→ 掲載文
++++++++++
徒然に履歴
「これからがこれまでをきめる」
色づき終えた桜の葉が、はらはらと舞い落ちる境内を、毎朝開門と共に掃き清めます。その刻限に門前を通り「おはようございます。」と元気に挨拶してくださる男性がおられます。
いつもは挨拶だけでしたが、ある時声を掛けてくださいました。
「このことばはいいですねえ。漢字が一字もない。だからぼくでもよめます。はじめは意味がわからなかったけれど、まいにちかんがえていたら近ごろすこしわかってきました。」
ひと月も同じ法語を門前に掲げていたので、そろそろ替えようかと思っていた矢先でした。
「ほんとうにその通りですねえ。さすがじゅうしょくさんだなあ。」しきりと感心しながら、いつものようにせっせと歩いて行かれました。
かれを見送ってから、私もせっせと竹ぼうきを動かし始めました。
++++++++++
→ 提供資料

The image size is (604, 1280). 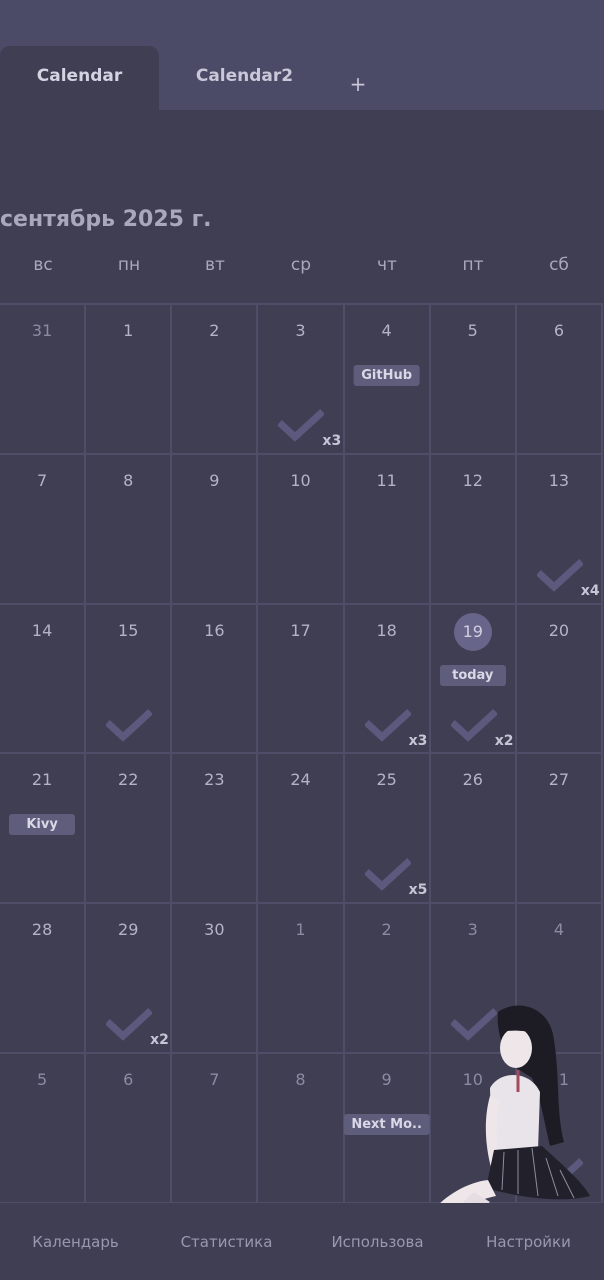 I want to click on calendar-day-cell: 12, so click(x=474, y=530).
++++++++++
→ 取り組む課題
1 > 掲載文において、男性はなぜ門前のことばを自分でも読めると述べていますか。
2 > 掲載文のうち、「いつもは挨拶だけでしたが、ある時声を掛けてくださいました。」を含む語句で始まり「うかと思っていた矢先でした。」で終わる部分を、一字も変えずに出力してください。
提供資料は掲載文とは別個の資料です。

→ 演習の解答
1 > 漢字が一字もないからです。

2 >
いつもは挨拶だけでしたが、ある時声を掛けてくださいました。
「このことばはいいですねえ。漢字が一字もない。だからぼくでもよめます。はじめは意味がわからなかったけれど、まいにちかんがえていたら近ごろすこしわかってきました。」
ひと月も同じ法語を門前に掲げていたので、そろそろ替えようかと思っていた矢先でした。